Potential obstacles to the spontaneous reporting of ADRs

Potential barriers for the spontaneous reporting of ADRs according to the doctors are the following.

The diagnosis of ADRs

Lacking suspicion of an ADR could be a problem, although most of the hospital doctors are used to including them in a differential diagnosis list. There are doctors who believe that it is necessary to confirm ADRs, and they do not report anything if they are not completely sure about the causality assessment of the ADR. A problem in reporting is to establish a causality relationship between several drugs taken by patients and suspicions of adverse reactions. As one physician stated, ‘When a patient is taking a lot of drugs, how can we determine which drug is causing the adverse reaction?’. In addition, the doctors sometimes do not have information sources of ADRs and they considered it as a problem in spontaneous reporting.

The organization of the pharmacocovigilance

Although most doctors know about the pharmacovigilance programme, there are some who still do not. Many doctors are not acquainted with the objectives and potential usefulness of this pharmacovigilance programme in the hospitals. Many doctors think that barriers to contact and access to people working in the hospital pharmacovigilance system are an important problem in spontaneous reporting. A lack of yellow cards or forms for reporting is another problem that doctors described. As one physician said, ‘I have patients with ADRs, but, sometimes, I do not have any yellow cards’. An absence of a pharmacovigilance feedback system is seen by many doctors as another barrier to spontaneous reporting and especially for those who are not familiar with the programme. In addition, a further problem is the methodology for identifying warnings. As one physician said, ‘I do not know if the process for identifying warnings is reliable’.

The clinical workload

Lack of time, an increase in work and other clinical priorities are important problems manifested by the majority and even more so when doctors have to fill out additional forms or records. Many doctors do not report all ADR cases because they usually see so many ADRs in their practice and they can not report all of them. As many physicians said, ‘We see a lot of patients with ADRs’, and one physician stated ‘I have a lot of work, but I always notify a severe ADR when I see it, although I do not usually notify mild ADRs’. A frequent question posed in this context is ‘What kind of ADR should we report?’. Other doctors considered forgetfulness as a problem in reporting, because when they see a patient with an ADR in their clinical activity, they usually postpone reporting it, and finally they forget it.

The potential conflicts

Obstacles regarding potential conflicts are seen by some doctors as a barrier to reporting. Several doctors thought that the problems of legal liability and possible judicial claims against doctors and the problems of confidentiality with patients’ data were obstacles to bear in mind. In addition, a few doctors think problems with publication in medical journals is a barrier to reporting.
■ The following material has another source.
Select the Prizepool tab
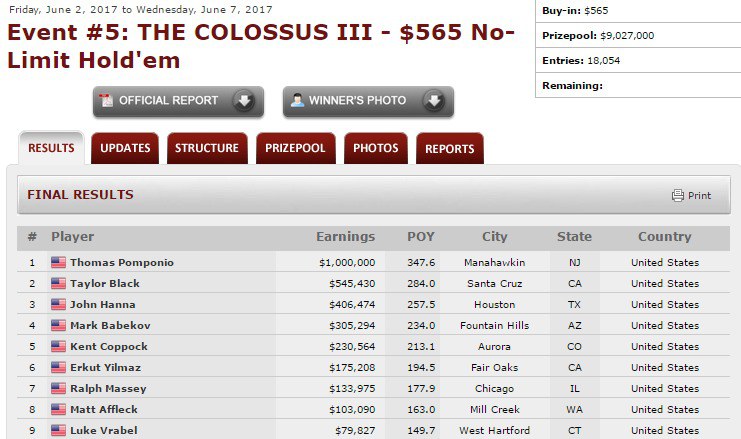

Solutions for overcoming obstacles to the spontaneous reporting of ADRs

Suggested solutions by hospital doctors for improving the spontaneous reporting of ADRs are the follows.

Definition of priorities for spontaneous reporting

Doctors believe it is necessary to define priorities for spontaneous reporting in order to select types of more useful reports because they have much work to do and it is impossible to report all their suspicions of ADRs. Physicians think that a selection of spontaneous reporting could be made according to the type of suspected drug or the severity of adverse reactions or unexpected ADRs. Doctors proposed clarifying to a greater degree the ADRs that should be reported to different services according to the treated diseases or drugs used in the different clinical services.
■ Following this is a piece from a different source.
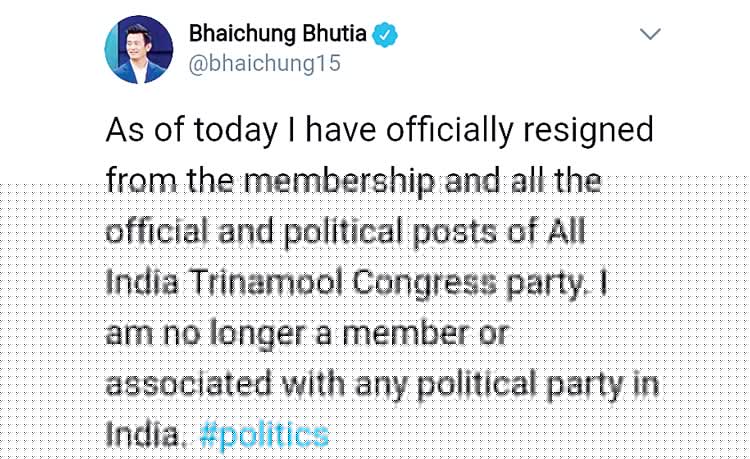Click the blue verified badge
Screen dimensions: 750x459
pyautogui.click(x=385, y=34)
Making access and contact easier with the pharmacovigilance centre

All doctors think that it is necessary to facilitate easy access and a quick contact with a hospital pharmacovigilance group. Different ways proposed to contact someone are by phone, fax or information technologies on the internet (world wide web or e-mail). To facilitate the reporting process, reminders in the form of an advertisement, a poster indicating phone and fax numbers, or other ways to contact people were suggested. The availability of more yellow cards or forms for reporting distributed in different wards was suggested, as well as specific mailboxes for ADR notifications located in different hospital areas.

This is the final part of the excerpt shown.